Other nations are already investing in Indonesia. Chinese state-owned railway and infrastructure investors have suggested they will spend $5bn on coal-related and passenger rail such as in Central Kalimantan and South Sumatra and on an express train to the main Jakarta airport (Soekarno-Hatta). Meanwhile, the Japanese government has suggested high speed rail lines between Jakarta and Bundung. Australia should be following China and Japan’s lead.
Australia’s expertise in hydropower also puts it in a unique position. The Indonesian government has set an electrification target of 90 per cent of population by 2020, with 20 per cent of supply coming from hydro. Indonesia has abundant river hydro opportunities, and with 60 million people currently without power, Australian expertise such as that developed in the Snowy Mountains, Tasmanian Hydro or Pacific Hydro would be useful for much needed environmentally-sensitive hydro power generation.

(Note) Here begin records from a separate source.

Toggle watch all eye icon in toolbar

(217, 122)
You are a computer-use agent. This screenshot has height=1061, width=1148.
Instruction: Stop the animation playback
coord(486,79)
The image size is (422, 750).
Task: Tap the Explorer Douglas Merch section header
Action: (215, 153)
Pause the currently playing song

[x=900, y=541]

With the potential of a $US9 trillion economy and 280 million people by the year 2030, Indonesia could achieve significant status within ASEAN well before the middle of this century. The next few years will be crucial for the Indonesian people and whether or not their aspirations for a better life in a fairer, richer and globally influential nation is to become a reality. If there is decisive leadership at the presidential level, alongside ongoing prudent economic and political reform, Australia will find it increasingly difficult to ignore the rising power next door.
John Donovan is the Managing Director of AFM Investment Partners, representing Mandiri Investasi in Australia, the investment arm of Indonesia’s largest bank, Bank Mandiri.